» **DATASET ENTRIES**

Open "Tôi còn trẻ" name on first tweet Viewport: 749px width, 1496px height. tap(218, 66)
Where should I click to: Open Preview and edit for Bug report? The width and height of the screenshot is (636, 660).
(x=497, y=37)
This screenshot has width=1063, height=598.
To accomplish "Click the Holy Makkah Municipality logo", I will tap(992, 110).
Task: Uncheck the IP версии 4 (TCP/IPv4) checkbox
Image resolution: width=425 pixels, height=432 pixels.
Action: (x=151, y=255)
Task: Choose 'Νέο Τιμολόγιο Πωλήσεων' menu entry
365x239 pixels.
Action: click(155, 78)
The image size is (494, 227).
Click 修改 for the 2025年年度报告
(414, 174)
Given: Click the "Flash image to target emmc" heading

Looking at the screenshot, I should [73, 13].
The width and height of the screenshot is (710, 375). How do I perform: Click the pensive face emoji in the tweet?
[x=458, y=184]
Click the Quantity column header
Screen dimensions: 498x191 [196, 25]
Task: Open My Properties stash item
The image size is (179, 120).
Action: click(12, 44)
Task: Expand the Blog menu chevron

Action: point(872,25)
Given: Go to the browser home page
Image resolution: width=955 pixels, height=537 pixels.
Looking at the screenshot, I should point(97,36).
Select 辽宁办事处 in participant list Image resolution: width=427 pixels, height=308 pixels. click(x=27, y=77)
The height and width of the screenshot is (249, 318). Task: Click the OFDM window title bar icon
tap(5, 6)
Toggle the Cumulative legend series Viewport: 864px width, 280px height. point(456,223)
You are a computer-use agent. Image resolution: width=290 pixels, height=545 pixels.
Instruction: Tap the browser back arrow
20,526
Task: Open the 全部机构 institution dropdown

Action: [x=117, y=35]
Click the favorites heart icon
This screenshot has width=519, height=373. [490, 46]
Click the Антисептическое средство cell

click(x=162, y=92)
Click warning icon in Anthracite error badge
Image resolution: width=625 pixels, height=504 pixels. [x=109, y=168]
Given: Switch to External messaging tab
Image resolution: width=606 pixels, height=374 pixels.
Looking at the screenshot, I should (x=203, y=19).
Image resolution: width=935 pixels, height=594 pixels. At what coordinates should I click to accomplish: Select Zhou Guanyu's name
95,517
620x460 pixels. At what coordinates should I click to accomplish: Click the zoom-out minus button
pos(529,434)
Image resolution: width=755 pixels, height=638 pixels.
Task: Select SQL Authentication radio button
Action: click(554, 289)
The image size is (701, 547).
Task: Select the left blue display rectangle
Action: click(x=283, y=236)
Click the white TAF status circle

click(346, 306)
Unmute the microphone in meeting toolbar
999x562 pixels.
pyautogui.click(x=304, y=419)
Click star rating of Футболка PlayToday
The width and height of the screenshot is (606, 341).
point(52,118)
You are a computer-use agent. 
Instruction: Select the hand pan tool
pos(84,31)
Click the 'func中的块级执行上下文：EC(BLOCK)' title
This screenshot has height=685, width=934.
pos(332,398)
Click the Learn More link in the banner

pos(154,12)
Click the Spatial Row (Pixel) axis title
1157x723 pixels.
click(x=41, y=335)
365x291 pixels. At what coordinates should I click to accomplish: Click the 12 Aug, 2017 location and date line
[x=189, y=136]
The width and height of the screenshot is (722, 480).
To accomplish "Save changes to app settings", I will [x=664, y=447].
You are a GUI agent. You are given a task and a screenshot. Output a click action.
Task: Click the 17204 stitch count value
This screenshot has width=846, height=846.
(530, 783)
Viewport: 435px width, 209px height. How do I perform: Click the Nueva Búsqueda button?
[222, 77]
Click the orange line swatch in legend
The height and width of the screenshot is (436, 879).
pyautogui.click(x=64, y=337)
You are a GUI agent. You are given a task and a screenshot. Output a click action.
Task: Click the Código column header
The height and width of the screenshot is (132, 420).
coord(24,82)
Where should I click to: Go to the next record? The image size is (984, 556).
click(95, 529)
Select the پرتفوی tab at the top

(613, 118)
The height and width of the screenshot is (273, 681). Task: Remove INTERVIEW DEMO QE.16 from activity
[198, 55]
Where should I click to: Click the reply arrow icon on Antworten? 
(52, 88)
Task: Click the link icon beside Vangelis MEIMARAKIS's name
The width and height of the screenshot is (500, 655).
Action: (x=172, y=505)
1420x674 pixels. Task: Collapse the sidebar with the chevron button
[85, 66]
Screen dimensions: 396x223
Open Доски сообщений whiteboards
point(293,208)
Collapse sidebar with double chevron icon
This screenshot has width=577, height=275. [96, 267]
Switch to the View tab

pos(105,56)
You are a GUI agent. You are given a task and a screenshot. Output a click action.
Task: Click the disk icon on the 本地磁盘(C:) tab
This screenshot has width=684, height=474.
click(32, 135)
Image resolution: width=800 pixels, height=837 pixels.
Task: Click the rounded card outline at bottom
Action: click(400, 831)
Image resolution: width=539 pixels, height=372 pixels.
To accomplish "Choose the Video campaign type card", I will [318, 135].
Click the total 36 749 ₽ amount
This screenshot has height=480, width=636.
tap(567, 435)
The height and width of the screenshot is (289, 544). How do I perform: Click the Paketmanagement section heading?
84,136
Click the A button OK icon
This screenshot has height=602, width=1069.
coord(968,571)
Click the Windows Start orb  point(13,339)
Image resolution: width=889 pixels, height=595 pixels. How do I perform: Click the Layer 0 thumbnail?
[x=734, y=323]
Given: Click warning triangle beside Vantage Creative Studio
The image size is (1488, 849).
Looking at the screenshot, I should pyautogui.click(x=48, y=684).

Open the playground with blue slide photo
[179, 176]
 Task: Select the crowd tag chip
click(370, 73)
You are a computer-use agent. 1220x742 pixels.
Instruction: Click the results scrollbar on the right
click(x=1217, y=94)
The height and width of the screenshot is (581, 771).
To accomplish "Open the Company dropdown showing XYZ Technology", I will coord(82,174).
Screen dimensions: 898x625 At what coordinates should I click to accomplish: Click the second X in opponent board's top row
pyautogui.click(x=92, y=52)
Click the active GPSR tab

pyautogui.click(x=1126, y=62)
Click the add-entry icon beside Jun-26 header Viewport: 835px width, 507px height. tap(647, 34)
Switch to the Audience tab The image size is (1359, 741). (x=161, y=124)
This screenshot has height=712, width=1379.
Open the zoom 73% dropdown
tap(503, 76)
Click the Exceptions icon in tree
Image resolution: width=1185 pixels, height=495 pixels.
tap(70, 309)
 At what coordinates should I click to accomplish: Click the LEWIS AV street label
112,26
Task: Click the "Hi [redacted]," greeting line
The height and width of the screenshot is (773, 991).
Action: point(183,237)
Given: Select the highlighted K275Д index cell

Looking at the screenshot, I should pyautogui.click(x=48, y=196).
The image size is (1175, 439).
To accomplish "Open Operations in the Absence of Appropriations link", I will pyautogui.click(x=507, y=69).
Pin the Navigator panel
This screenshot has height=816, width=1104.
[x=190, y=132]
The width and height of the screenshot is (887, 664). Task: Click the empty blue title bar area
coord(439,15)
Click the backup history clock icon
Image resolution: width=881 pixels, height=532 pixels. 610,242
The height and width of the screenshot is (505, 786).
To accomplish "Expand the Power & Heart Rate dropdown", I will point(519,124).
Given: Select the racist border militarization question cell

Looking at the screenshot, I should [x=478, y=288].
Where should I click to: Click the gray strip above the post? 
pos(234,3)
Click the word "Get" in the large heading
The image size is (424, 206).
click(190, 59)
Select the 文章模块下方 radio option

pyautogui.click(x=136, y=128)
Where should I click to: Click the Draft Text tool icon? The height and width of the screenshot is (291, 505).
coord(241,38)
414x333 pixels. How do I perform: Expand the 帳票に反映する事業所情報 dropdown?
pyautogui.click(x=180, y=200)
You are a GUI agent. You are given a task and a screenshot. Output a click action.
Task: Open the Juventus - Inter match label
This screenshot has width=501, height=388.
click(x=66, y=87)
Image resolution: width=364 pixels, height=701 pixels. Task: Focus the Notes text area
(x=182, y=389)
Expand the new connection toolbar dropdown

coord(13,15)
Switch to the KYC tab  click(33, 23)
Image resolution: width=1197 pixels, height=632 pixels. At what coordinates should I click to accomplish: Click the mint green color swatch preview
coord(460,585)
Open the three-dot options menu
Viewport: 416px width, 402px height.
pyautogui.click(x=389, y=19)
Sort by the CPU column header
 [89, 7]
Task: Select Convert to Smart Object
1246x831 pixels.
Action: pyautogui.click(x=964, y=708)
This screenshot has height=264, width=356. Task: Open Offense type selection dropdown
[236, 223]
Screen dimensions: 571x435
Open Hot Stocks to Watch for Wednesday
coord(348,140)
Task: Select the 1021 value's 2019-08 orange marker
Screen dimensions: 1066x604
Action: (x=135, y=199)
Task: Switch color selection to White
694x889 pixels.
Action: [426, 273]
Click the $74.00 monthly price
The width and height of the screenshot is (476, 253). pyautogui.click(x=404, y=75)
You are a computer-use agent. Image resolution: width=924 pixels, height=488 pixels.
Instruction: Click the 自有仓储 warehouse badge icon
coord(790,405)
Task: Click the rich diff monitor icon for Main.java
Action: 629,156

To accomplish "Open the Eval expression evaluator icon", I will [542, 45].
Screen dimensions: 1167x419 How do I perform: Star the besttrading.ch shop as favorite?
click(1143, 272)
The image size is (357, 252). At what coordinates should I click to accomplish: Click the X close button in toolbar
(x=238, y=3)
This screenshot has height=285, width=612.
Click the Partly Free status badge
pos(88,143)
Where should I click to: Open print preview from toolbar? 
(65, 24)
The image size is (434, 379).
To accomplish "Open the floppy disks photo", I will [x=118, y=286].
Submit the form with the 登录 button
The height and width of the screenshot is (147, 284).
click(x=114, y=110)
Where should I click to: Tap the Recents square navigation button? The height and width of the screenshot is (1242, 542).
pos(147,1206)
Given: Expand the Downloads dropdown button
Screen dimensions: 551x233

» **PROBLEM TO WORK ON**
In the preceding material, find each line holding the word "will" and copy it out.

» **ANSWER FOR THE TASK**
To accomplish "Click the Holy Makkah Municipality logo", I will tap(992, 110).
To accomplish "Save changes to app settings", I will [x=664, y=447].
To accomplish "Choose the Video campaign type card", I will [318, 135].
To accomplish "Open the Company dropdown showing XYZ Technology", I will coord(82,174).
To accomplish "Open Operations in the Absence of Appropriations link", I will pyautogui.click(x=507, y=69).
To accomplish "Expand the Power & Heart Rate dropdown", I will point(519,124).
To accomplish "Open the Eval expression evaluator icon", I will [542, 45].
To accomplish "Open the floppy disks photo", I will [x=118, y=286].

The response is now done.